From Climate Debt to Ecological Debt: An Earth-Eco-Socialist Reframing of the Niger Delta Crisis
by Philomena Aku OJOMO
Published: June 20, 2026 • DOI: 10.51584/IJRIAS.2026.11060045
Abstract
The dominant framework for addressing environmental injustice in the Global South is the concept of climate debt. This framework focuses on historical carbon emissions. It proposes remedies through climate finance, technology transfer, and market-based mechanisms. However, it does not adequately capture the broader ecological destruction experienced in regions such as the Niger Delta. This paper argues that the crisis should be understood as an ecological debt crisis, rather than merely a climate debt problem. The study adopts an Earth-Eco-Socialist theoretical framework and uses the Niger Delta as a case study. It employs qualitative and critical analysis of literature on capitalist exploitation, ecological degradation, environmental justice, and sustainability. The paper examines how oil extraction, gas flaring, pollution, and community dispossession reflect deeper patterns of ecological exploitation affecting both humans and nonhuman nature.
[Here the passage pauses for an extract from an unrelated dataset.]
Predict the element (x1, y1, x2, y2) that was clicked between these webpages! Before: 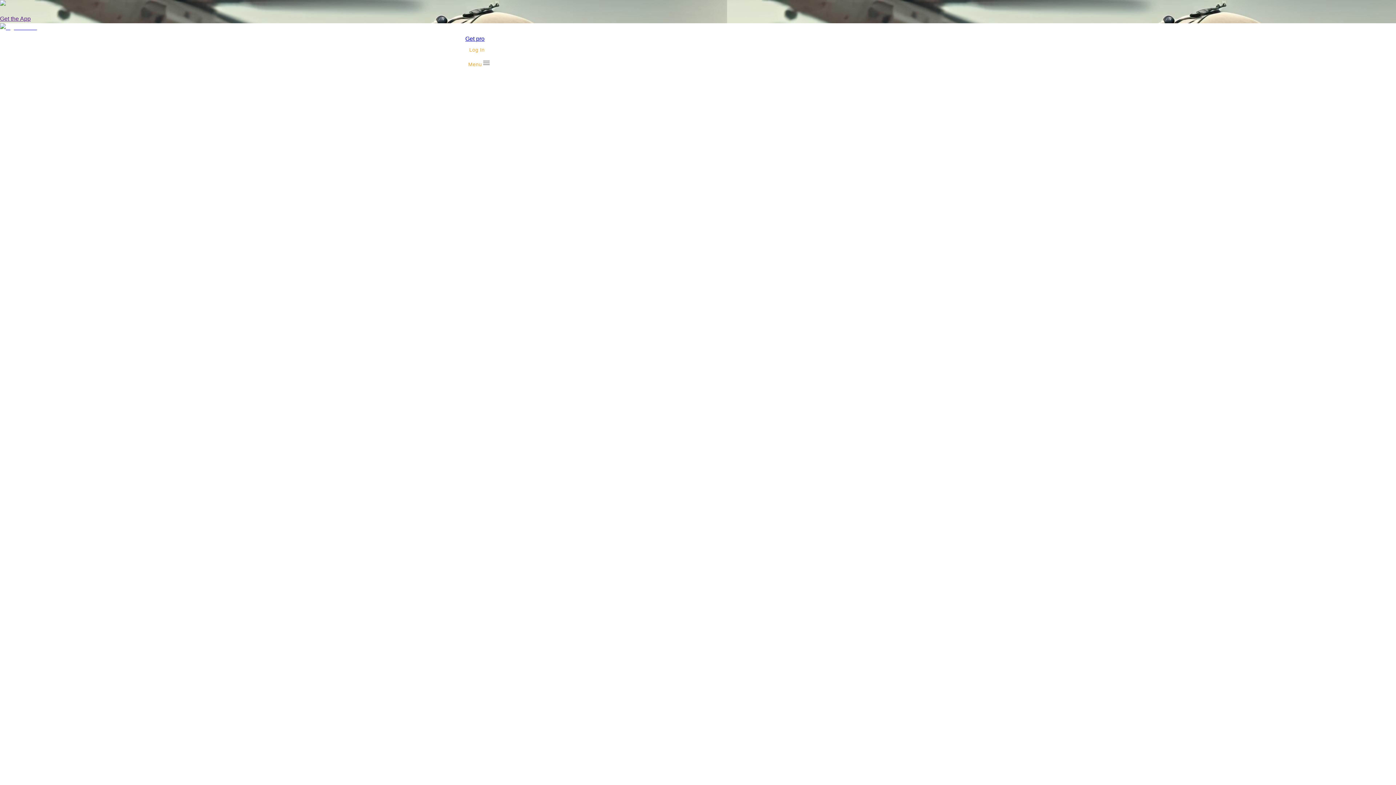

The findings show that climate debt discourse is limited. It reduces environmental harm to carbon accounting and promotes market-based solutions that fail to address the root causes of ecological degradation. In contrast, ecological debt captures the impacts of extraction, biodiversity loss, ecosystem destruction, and livelihood displacement. The Niger Delta demonstrates how capitalist accumulation generates long-term ecological and social harm that cannot be resolved through financial compensation alone. The paper concludes that Earth-Eco-Socialism provides a more comprehensive framework for environmental justice and sustainability. Moving from climate debt to ecological debt supports more transformative and reparative responses to ecological crises in the Global South.